Required actions ▸
**a.** Answer these from the passage on the OIG exclusion rule, one line each:
(i) On what date did the OIG publish the proposed rule?
(ii) How many new grounds for exclusion did the ACA add?
(iii) Under which act does the OIG have general authority to carry out exclusions?
**b.** Please translate this sentence from the passage on the OIG exclusion rule into Spanish: "The ACA expanded that authority with respect to permissive exclusions by adding three new grounds for exclusion."

On May 9, 2014, the Office of the Inspector General (OIG) of the U.S. Department of Health and Human Services published a proposed rule that significantly expands the OIG’s exclusion authority. 79 Fed. Reg. 26810. The Proposed Rule codifies changes from the Patient Protection and Affordable Care Act of 2010 (ACA) and strengthens the OIG’s ability to combat healthcare fraud.1 If adopted, it could result in a greater number of providers being excluded from participation in federal health care programs.
The OIG has general authority under the Social Security Act (SSA) to effectuate both mandatory and permissive exclusions of health care providers to protect federal health care programs from fraud and abuse. The ACA expanded that authority with respect to permissive exclusions by adding three new grounds for exclusion. Under the Proposed Rule, the OIG proposes to broaden the scope of its permissive exclusions authority to exclude any individual or entity that:
- is convicted of an offense in connection with the obstruction of an audit;
- orders, refers for furnishing, or certifies the need for items or services and subsequently fails to provide payment information;
- knowingly makes, or causes to be made, any false statement, omission or misrepresentation of a material fact in any application, agreement, bid or contract to participate or enroll as a provider of services or as a supplier under a federal health care program.

Material provided ▸
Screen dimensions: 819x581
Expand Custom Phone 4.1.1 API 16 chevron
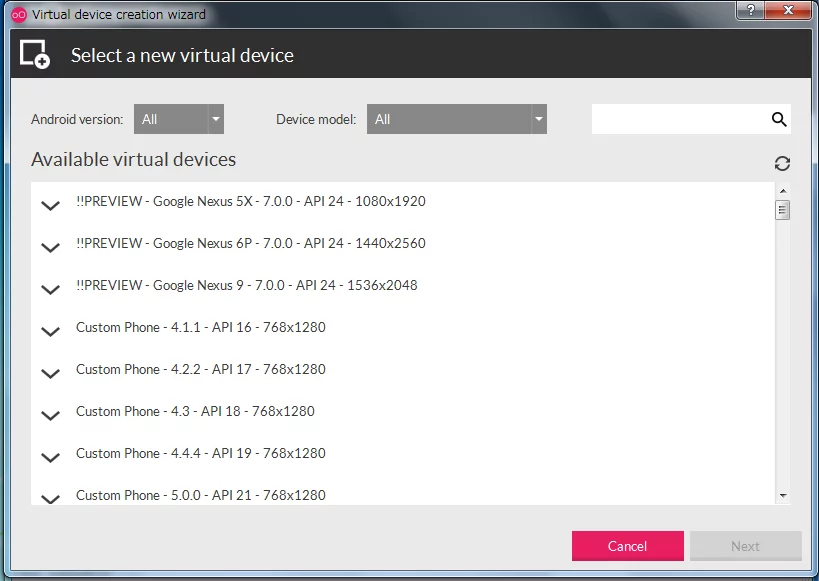50,331
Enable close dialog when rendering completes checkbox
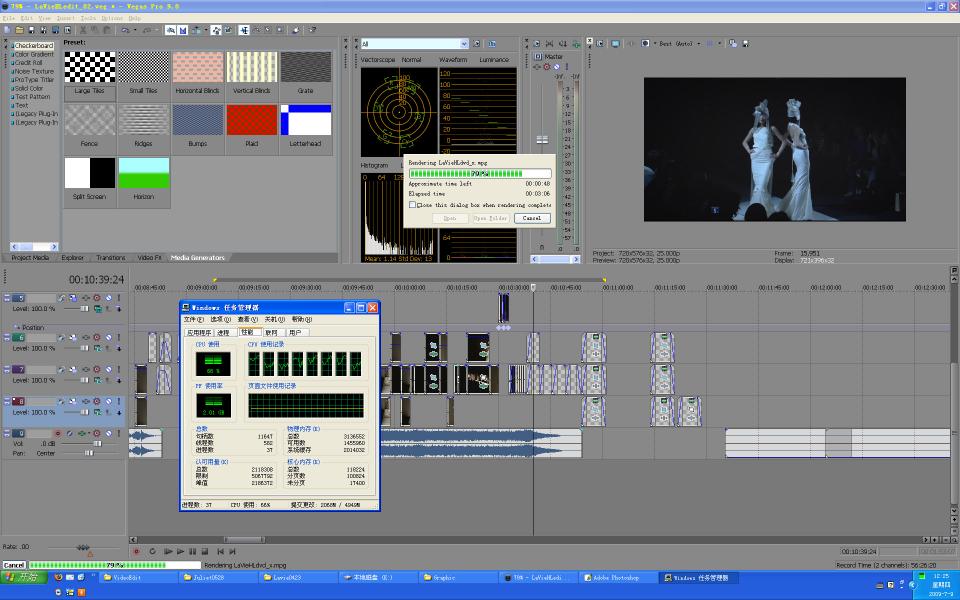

Exercise results ▸
**a.**
(i) May 9, 2014
(ii) Three
(iii) The Social Security Act (SSA)

**b.** La ACA amplió esa autoridad con respecto a las exclusiones permisivas al añadir tres nuevos motivos de exclusión.